- Task objective: Please print every line of the records below without changing a word, leaving out the pictures.

Click-target records
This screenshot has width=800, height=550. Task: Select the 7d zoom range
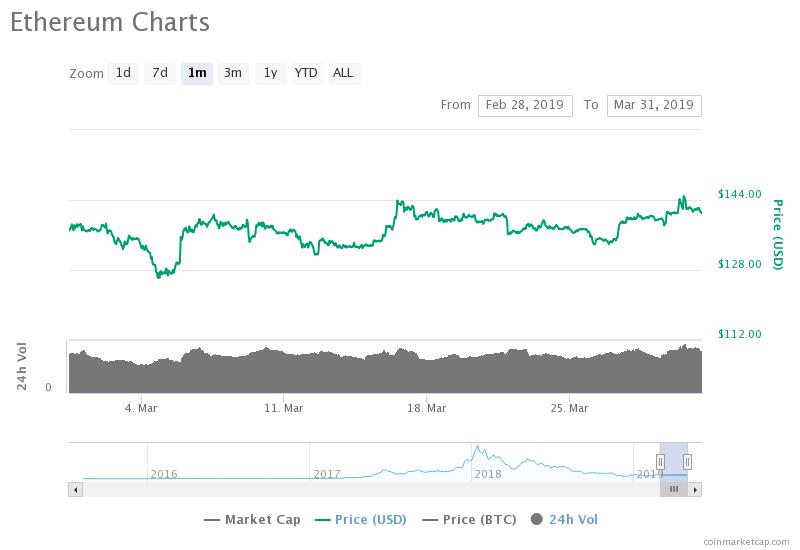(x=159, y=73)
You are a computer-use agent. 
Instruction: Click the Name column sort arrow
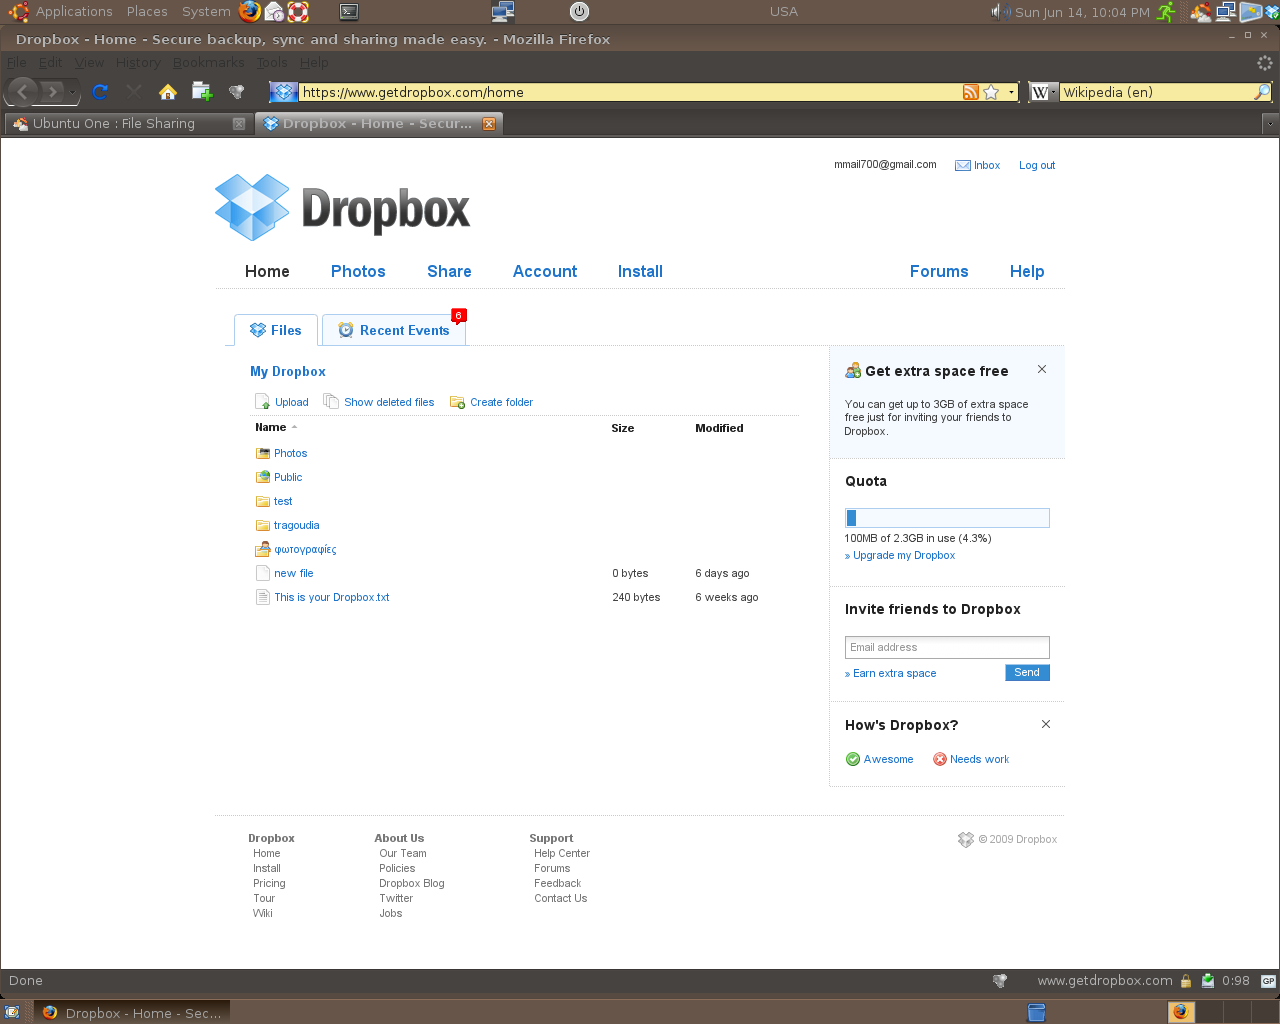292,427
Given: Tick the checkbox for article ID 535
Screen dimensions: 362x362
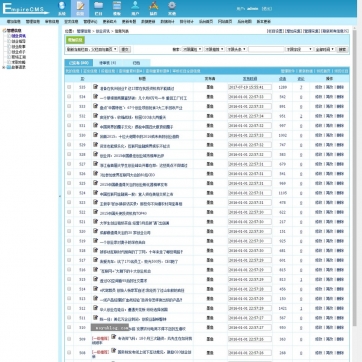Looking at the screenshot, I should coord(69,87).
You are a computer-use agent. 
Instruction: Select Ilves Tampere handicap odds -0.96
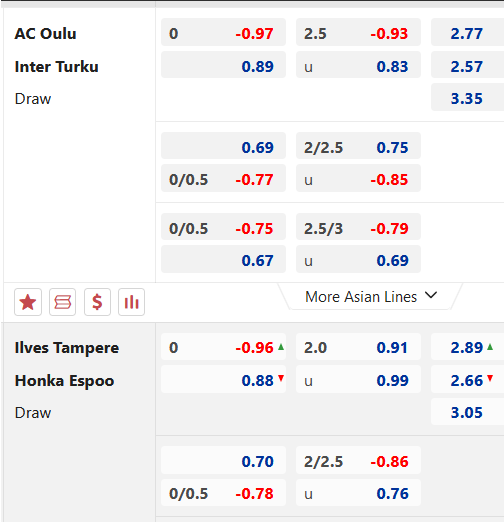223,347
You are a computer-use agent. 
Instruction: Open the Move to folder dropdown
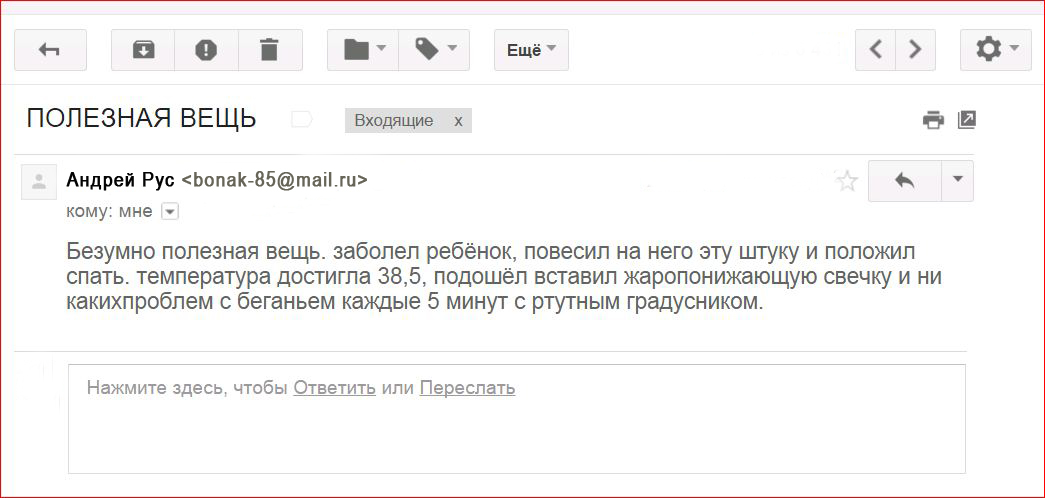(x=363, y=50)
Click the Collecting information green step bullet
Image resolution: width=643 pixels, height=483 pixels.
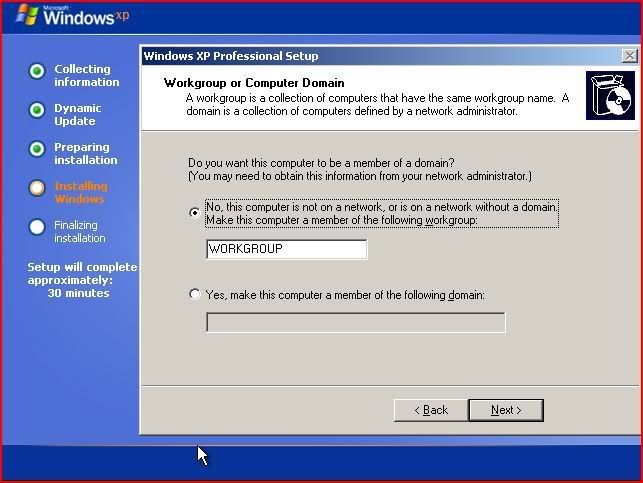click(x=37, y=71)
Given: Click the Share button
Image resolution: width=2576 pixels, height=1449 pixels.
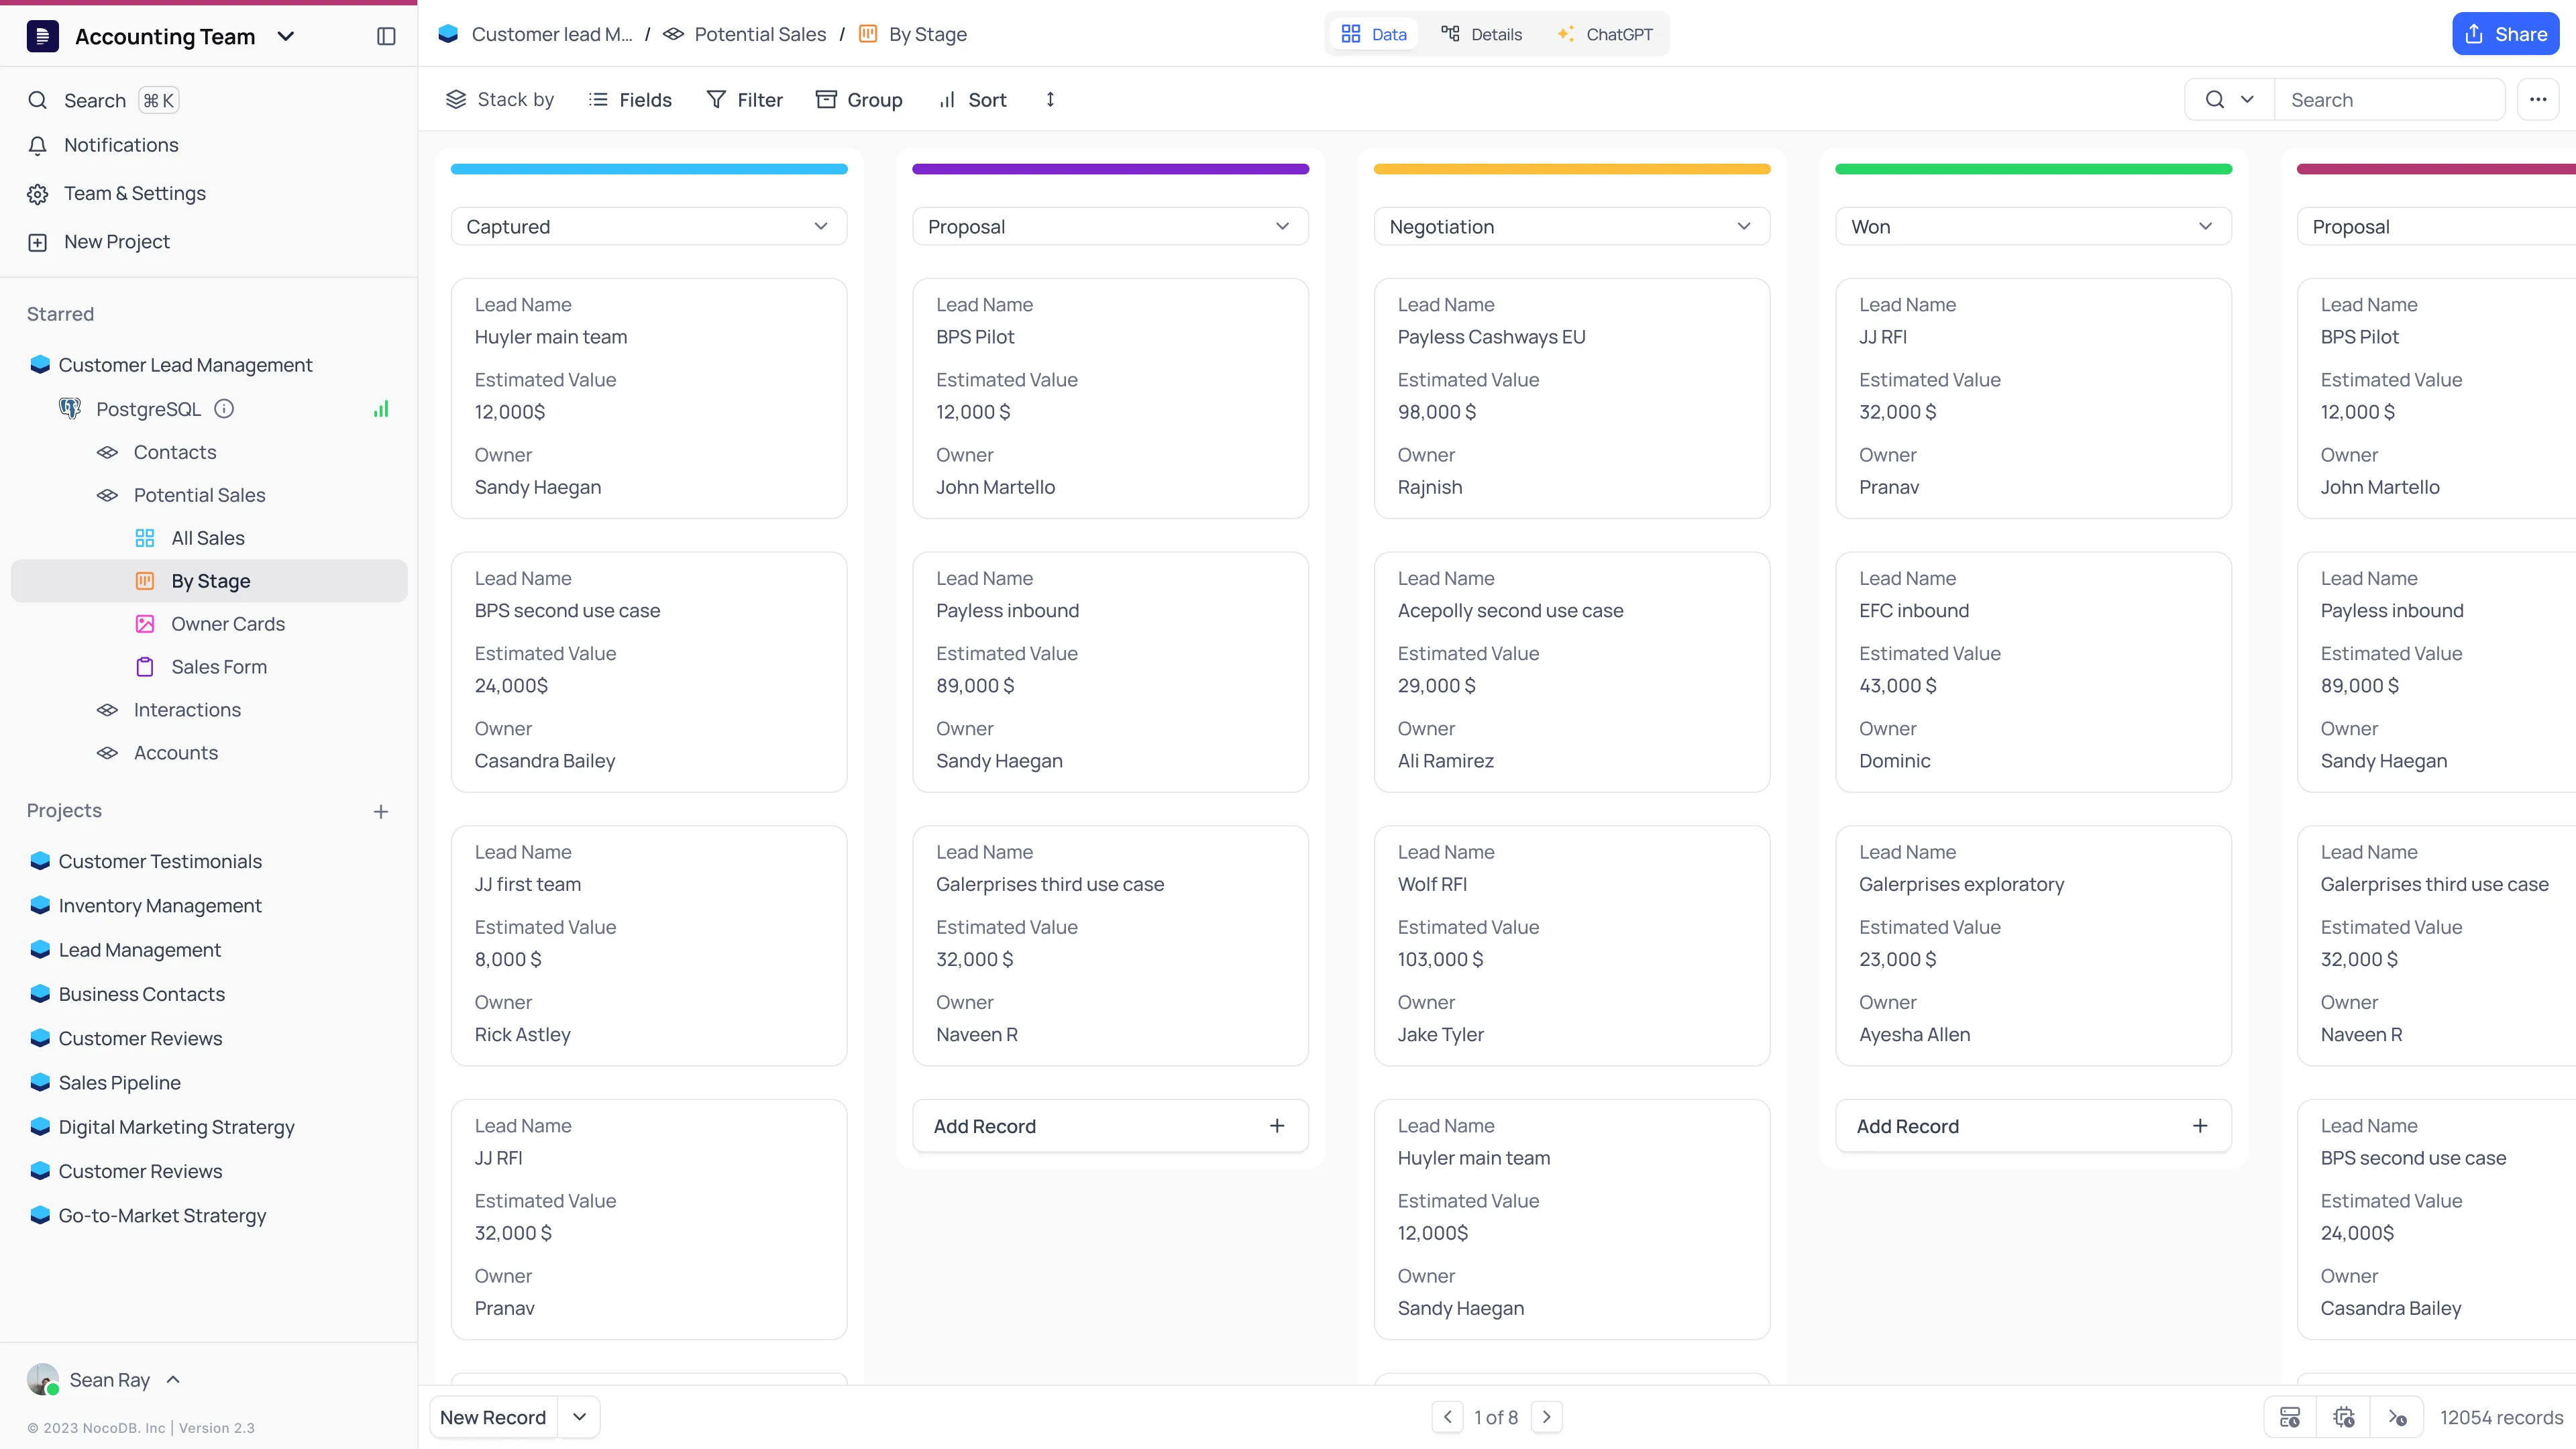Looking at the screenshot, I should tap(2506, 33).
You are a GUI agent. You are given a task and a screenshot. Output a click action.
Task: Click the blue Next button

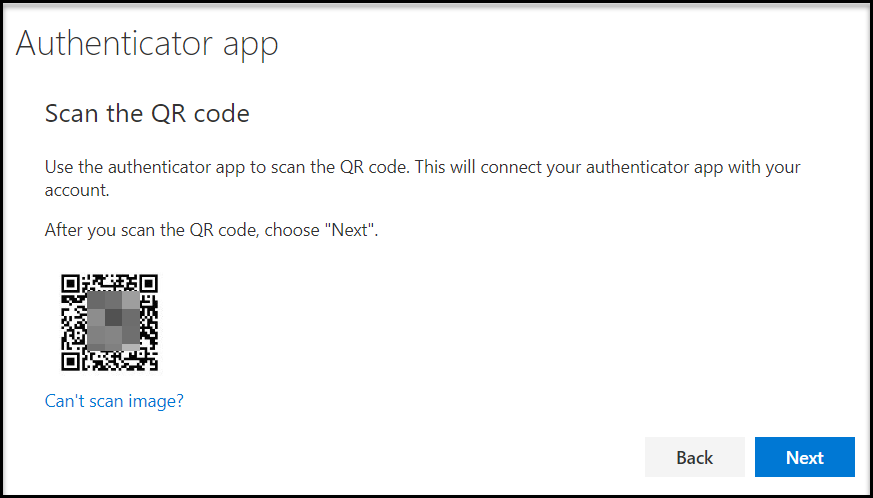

- Exercise solution:
This screenshot has width=800, height=550. Task: Select the 7d zoom range
(x=159, y=73)
You are a computer-use agent. 
Instruction: Click the Name column sort arrow
292,427
Given: Tick the checkbox for article ID 535
Screen dimensions: 362x362
Looking at the screenshot, I should coord(69,87).
You are a computer-use agent. 
Instruction: Select Ilves Tampere handicap odds -0.96
223,347
You are a computer-use agent. 
Instruction: Open the Move to folder dropdown
(x=363, y=50)
Click the Collecting information green step bullet
Image resolution: width=643 pixels, height=483 pixels.
click(x=37, y=71)
Given: Click the Share button
Image resolution: width=2576 pixels, height=1449 pixels.
Looking at the screenshot, I should tap(2506, 33).
You are a GUI agent. You are given a task and a screenshot. Output a click action.
Task: Click the blue Next button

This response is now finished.